Problem statement: The result should be an exact copy of only the lines from the one holding "1076x686 pixels. At" through the last line of the data below, please, without pictures.

··· Given entries

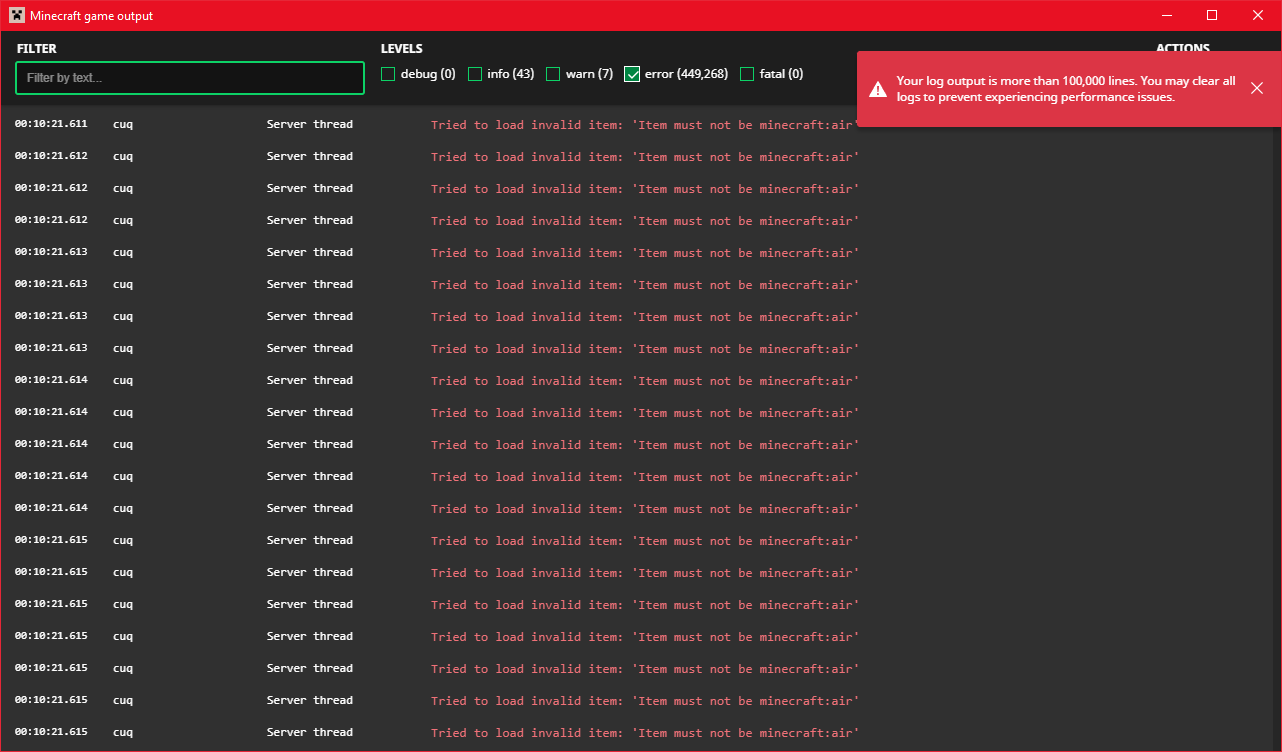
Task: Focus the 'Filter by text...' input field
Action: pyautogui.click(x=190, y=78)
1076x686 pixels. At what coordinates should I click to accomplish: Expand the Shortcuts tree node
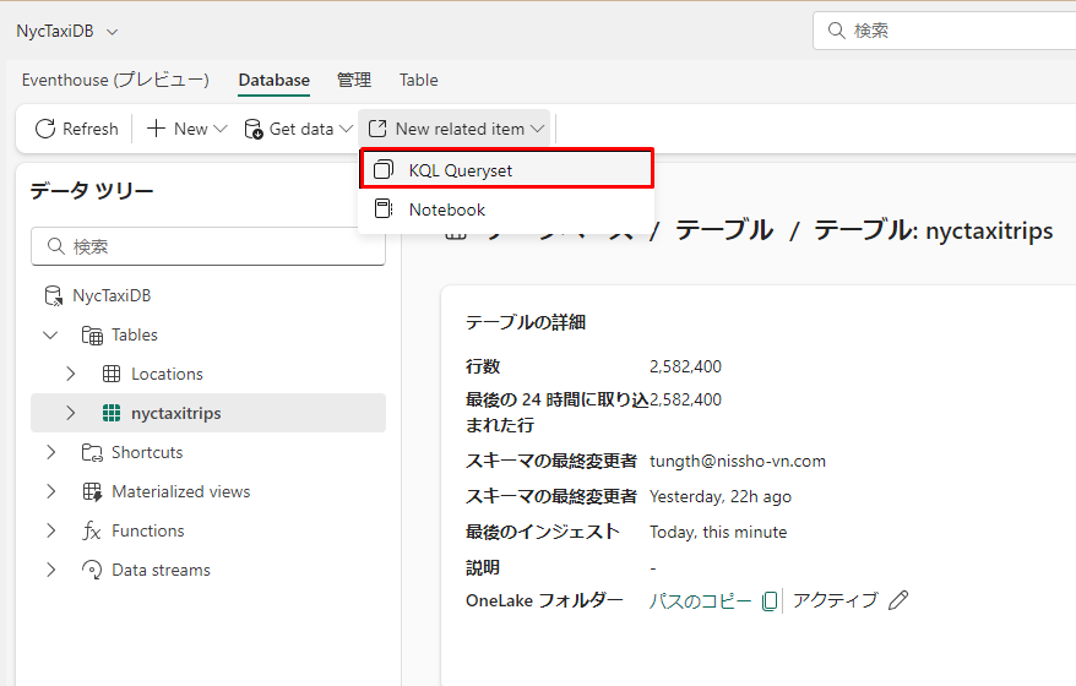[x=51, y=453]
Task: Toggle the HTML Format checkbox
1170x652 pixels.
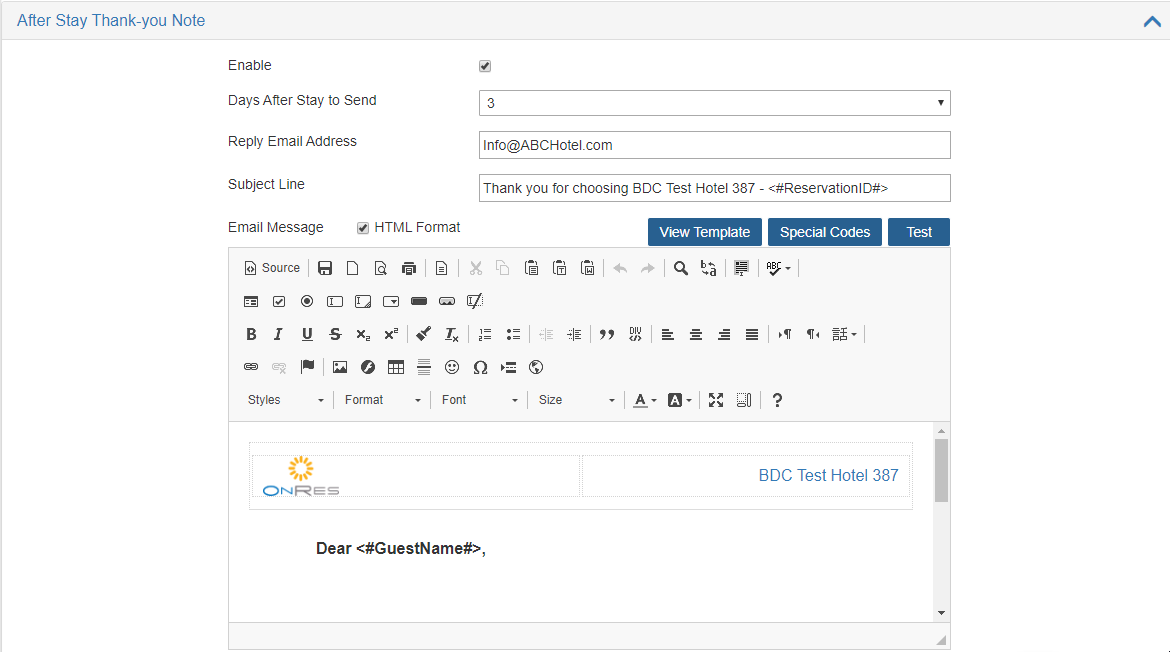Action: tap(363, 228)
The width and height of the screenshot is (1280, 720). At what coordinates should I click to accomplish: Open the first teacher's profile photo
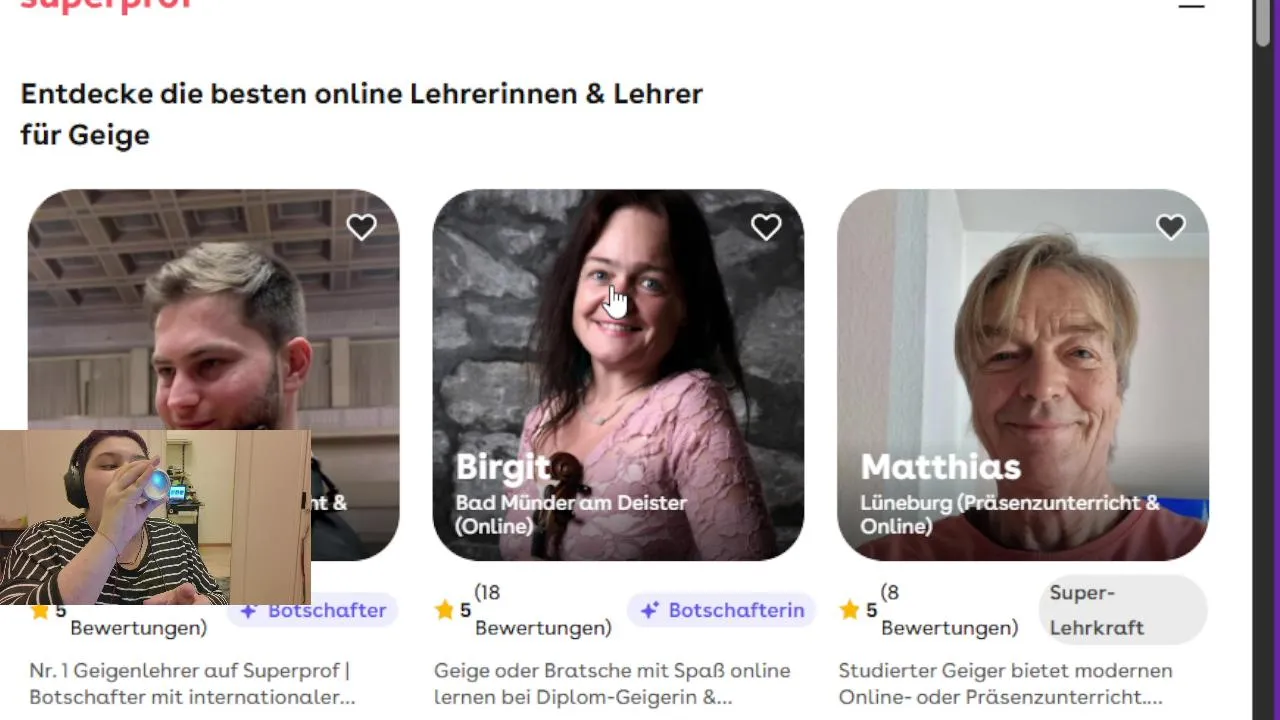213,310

······

Answer below:
1076x686 pixels. At what coordinates should I click to accomplish: Expand the Shortcuts tree node
[x=51, y=453]
Task: Toggle the HTML Format checkbox
1170x652 pixels.
Action: tap(363, 228)
The width and height of the screenshot is (1280, 720). At what coordinates should I click to accomplish: Open the first teacher's profile photo
213,310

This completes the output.